JP2876689B2 - Proximity switch - Google Patents

Description

DETAILED DESCRIPTION OF THE INVENTION [Industrial applications]

The present invention relates to a proximity switch for detecting that an object to be detected approaches a predetermined position.

[Prior art]

FIG. 4 shows an example of a conventional proximity switch. Here, the proximity switch includes an oscillation circuit 2 having a detection coil 1, a rectification circuit 3 for rectifying an output voltage of the oscillation circuit 2, a smoothing circuit including a resistor 4 and a capacitor 5, and an output of the smoothing circuit, that is, an oscillation. It comprises a comparator 6 for discriminating the output of the circuit 2 and an output transistor 7. When the detected object approaches the detection coil 1, the amplitude of the output (a) of the oscillation circuit is attenuated as shown in FIG. This output (a) is rectified by the rectifier circuit 3 and
And DC voltage (b) smoothed by the smoothing capacitor 5
The detection signal (c) is obtained by being discriminated by the comparator 6 at a predetermined voltage, and the transistor 7 is turned ON / OFF by the detection signal (c) to obtain an external output. Detect that.

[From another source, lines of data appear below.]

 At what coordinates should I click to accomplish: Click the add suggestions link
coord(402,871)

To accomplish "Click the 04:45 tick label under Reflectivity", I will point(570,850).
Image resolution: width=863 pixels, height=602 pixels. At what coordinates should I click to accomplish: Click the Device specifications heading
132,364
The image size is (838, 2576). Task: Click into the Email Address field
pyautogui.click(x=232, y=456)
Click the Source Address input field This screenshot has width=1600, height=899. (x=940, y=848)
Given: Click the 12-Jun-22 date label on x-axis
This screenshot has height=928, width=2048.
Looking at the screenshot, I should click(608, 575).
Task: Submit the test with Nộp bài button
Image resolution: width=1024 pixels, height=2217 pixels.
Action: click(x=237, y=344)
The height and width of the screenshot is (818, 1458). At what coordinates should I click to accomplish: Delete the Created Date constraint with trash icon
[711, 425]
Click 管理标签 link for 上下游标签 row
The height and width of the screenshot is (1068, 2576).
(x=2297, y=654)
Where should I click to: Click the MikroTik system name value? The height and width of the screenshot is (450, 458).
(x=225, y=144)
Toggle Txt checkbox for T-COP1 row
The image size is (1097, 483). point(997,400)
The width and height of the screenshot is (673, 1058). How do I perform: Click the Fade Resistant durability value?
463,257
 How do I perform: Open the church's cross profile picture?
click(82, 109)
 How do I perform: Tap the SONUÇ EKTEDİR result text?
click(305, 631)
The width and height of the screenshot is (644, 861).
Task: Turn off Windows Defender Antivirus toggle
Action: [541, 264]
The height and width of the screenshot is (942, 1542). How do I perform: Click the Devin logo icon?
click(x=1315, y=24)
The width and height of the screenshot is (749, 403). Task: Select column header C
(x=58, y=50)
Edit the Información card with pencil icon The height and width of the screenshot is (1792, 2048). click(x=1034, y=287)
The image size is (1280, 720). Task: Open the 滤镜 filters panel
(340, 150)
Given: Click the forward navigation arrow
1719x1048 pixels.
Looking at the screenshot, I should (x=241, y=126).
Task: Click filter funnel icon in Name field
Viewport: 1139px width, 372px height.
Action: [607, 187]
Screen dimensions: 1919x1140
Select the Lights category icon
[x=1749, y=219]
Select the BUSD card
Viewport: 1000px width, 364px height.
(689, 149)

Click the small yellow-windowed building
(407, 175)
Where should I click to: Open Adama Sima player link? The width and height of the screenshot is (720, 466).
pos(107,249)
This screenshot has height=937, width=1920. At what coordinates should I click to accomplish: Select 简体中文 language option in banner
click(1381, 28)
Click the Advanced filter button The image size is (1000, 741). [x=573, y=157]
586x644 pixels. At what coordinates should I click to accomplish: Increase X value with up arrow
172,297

[Problems to be solved by the invention]

In the conventional proximity switch, it is necessary to change the capacity of the smoothing capacitor according to the oscillation frequency of the oscillation circuit, and since the capacity is large, it cannot be integrated as an integrated circuit, and there is a limit to downsizing of the switch. It is an object of the present invention to provide a miniaturized proximity switch by eliminating a smoothing capacitor.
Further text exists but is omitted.